* _WRITTEN INSTRUCTION_
Return all of the data below word for word, keeping every line unchanged and in its original order.
— START OF PROVIDED MATERIAL —
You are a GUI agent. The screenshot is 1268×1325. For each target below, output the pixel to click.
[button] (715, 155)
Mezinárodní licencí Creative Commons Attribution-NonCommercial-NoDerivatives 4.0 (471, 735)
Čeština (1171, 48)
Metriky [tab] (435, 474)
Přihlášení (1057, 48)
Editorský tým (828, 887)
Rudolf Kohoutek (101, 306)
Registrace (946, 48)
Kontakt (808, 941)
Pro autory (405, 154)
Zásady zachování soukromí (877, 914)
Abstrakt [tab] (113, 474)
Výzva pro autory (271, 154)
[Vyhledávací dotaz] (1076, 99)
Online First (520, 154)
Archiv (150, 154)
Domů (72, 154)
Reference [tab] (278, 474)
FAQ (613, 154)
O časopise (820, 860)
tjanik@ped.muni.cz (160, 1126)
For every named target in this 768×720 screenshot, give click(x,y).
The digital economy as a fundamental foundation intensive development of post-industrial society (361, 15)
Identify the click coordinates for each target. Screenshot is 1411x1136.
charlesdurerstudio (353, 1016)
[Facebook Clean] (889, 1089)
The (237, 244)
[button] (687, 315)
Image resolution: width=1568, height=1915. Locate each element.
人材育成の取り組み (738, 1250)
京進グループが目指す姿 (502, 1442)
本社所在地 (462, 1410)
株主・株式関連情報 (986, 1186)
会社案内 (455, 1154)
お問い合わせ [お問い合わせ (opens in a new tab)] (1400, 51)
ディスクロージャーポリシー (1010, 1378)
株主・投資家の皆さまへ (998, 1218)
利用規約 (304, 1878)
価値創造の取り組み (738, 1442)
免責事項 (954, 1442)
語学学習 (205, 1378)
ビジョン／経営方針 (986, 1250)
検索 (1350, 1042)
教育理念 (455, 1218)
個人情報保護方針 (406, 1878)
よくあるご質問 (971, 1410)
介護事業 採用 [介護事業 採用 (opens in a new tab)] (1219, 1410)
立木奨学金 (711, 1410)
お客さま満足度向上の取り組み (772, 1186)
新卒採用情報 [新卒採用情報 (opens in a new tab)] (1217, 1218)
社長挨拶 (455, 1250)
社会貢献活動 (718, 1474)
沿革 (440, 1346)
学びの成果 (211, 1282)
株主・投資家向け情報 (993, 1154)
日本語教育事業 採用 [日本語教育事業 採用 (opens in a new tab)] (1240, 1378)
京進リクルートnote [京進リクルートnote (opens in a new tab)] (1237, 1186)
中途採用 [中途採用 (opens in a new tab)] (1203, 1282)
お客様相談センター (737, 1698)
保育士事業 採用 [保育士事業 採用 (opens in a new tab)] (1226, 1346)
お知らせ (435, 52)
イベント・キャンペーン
— END OF PROVIDED MATERIAL —
* _RIGHT ANSWER_
You are a GUI agent. The screenshot is 1268×1325. For each target below, output the pixel to click.
[button] (715, 155)
Mezinárodní licencí Creative Commons Attribution-NonCommercial-NoDerivatives 4.0 (471, 735)
Čeština (1171, 48)
Metriky [tab] (435, 474)
Přihlášení (1057, 48)
Editorský tým (828, 887)
Rudolf Kohoutek (101, 306)
Registrace (946, 48)
Kontakt (808, 941)
Pro autory (405, 154)
Zásady zachování soukromí (877, 914)
Abstrakt [tab] (113, 474)
Výzva pro autory (271, 154)
[Vyhledávací dotaz] (1076, 99)
Online First (520, 154)
Archiv (150, 154)
Domů (72, 154)
Reference [tab] (278, 474)
FAQ (613, 154)
O časopise (820, 860)
tjanik@ped.muni.cz (160, 1126)
For every named target in this 768×720 screenshot, give click(x,y).
The digital economy as a fundamental foundation intensive development of post-industrial society (361, 15)
Identify the click coordinates for each target. Screenshot is 1411x1136.
charlesdurerstudio (353, 1016)
[Facebook Clean] (889, 1089)
The (237, 244)
[button] (687, 315)
Image resolution: width=1568, height=1915. Locate each element.
人材育成の取り組み (738, 1250)
京進グループが目指す姿 (502, 1442)
本社所在地 (462, 1410)
株主・株式関連情報 (986, 1186)
会社案内 (455, 1154)
お問い合わせ [お問い合わせ (opens in a new tab)] (1400, 51)
ディスクロージャーポリシー (1010, 1378)
株主・投資家の皆さまへ (998, 1218)
利用規約 (304, 1878)
価値創造の取り組み (738, 1442)
免責事項 (954, 1442)
語学学習 (205, 1378)
ビジョン／経営方針 (986, 1250)
検索 (1350, 1042)
教育理念 (455, 1218)
個人情報保護方針 (406, 1878)
よくあるご質問 (971, 1410)
介護事業 採用 [介護事業 採用 (opens in a new tab)] (1219, 1410)
立木奨学金 (711, 1410)
お客さま満足度向上の取り組み (772, 1186)
新卒採用情報 [新卒採用情報 (opens in a new tab)] (1217, 1218)
社長挨拶 (455, 1250)
社会貢献活動 (718, 1474)
沿革 (440, 1346)
学びの成果 (211, 1282)
株主・投資家向け情報 (993, 1154)
日本語教育事業 採用 [日本語教育事業 採用 (opens in a new tab)] (1240, 1378)
京進リクルートnote [京進リクルートnote (opens in a new tab)] (1237, 1186)
中途採用 [中途採用 (opens in a new tab)] (1203, 1282)
お客様相談センター (737, 1698)
保育士事業 採用 [保育士事業 採用 (opens in a new tab)] (1226, 1346)
お知らせ (435, 52)
イベント・キャンペーン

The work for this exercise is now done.